| Exercise goal |
Copy out all of the records below, substituting "circular arrow" for every instance of "curved rotation arrow" and leaving everything else unchanged.

| Data for this exercise |
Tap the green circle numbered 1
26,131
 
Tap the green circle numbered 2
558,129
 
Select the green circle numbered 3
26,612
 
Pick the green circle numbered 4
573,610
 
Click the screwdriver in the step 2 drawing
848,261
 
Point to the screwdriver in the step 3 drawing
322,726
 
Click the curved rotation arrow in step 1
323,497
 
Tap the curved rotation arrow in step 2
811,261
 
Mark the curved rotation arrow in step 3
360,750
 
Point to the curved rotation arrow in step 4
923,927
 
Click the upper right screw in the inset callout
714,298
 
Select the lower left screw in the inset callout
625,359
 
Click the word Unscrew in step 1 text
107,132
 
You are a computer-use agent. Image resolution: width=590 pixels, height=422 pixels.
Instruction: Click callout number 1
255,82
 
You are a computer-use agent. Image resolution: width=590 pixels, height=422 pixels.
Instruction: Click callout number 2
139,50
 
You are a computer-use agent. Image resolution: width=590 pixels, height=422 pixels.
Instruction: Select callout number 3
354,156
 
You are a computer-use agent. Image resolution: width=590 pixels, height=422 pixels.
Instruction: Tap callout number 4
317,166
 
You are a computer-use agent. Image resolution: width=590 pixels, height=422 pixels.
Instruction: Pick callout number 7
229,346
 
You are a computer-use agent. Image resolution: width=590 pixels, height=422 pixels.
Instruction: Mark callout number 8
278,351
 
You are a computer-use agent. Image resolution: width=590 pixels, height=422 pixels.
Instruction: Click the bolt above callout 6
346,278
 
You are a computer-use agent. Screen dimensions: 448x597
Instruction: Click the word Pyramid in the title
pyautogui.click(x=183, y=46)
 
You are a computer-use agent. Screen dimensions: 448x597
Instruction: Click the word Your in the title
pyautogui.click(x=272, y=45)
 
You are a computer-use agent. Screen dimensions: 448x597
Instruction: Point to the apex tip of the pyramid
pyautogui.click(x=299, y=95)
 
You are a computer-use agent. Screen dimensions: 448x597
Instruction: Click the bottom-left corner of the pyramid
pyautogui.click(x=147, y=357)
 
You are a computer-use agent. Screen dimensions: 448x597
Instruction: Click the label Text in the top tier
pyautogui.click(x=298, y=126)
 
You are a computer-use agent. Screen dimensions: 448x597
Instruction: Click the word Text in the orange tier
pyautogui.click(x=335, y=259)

| Reply to the exercise |
Tap the green circle numbered 1
26,131
 
Tap the green circle numbered 2
558,129
 
Select the green circle numbered 3
26,612
 
Pick the green circle numbered 4
573,610
 
Click the screwdriver in the step 2 drawing
848,261
 
Point to the screwdriver in the step 3 drawing
322,726
 
Click the circular arrow in step 1
323,497
 
Tap the circular arrow in step 2
811,261
 
Mark the circular arrow in step 3
360,750
 
Point to the circular arrow in step 4
923,927
 
Click the upper right screw in the inset callout
714,298
 
Select the lower left screw in the inset callout
625,359
 
Click the word Unscrew in step 1 text
107,132
 
You are a computer-use agent. Image resolution: width=590 pixels, height=422 pixels.
Instruction: Click callout number 1
255,82
 
You are a computer-use agent. Image resolution: width=590 pixels, height=422 pixels.
Instruction: Click callout number 2
139,50
 
You are a computer-use agent. Image resolution: width=590 pixels, height=422 pixels.
Instruction: Select callout number 3
354,156
 
You are a computer-use agent. Image resolution: width=590 pixels, height=422 pixels.
Instruction: Tap callout number 4
317,166
 
You are a computer-use agent. Image resolution: width=590 pixels, height=422 pixels.
Instruction: Pick callout number 7
229,346
 
You are a computer-use agent. Image resolution: width=590 pixels, height=422 pixels.
Instruction: Mark callout number 8
278,351
 
You are a computer-use agent. Image resolution: width=590 pixels, height=422 pixels.
Instruction: Click the bolt above callout 6
346,278
 
You are a computer-use agent. Screen dimensions: 448x597
Instruction: Click the word Pyramid in the title
pyautogui.click(x=183, y=46)
 
You are a computer-use agent. Screen dimensions: 448x597
Instruction: Click the word Your in the title
pyautogui.click(x=272, y=45)
 
You are a computer-use agent. Screen dimensions: 448x597
Instruction: Point to the apex tip of the pyramid
pyautogui.click(x=299, y=95)
 
You are a computer-use agent. Screen dimensions: 448x597
Instruction: Click the bottom-left corner of the pyramid
pyautogui.click(x=147, y=357)
 
You are a computer-use agent. Screen dimensions: 448x597
Instruction: Click the label Text in the top tier
pyautogui.click(x=298, y=126)
 
You are a computer-use agent. Screen dimensions: 448x597
Instruction: Click the word Text in the orange tier
pyautogui.click(x=335, y=259)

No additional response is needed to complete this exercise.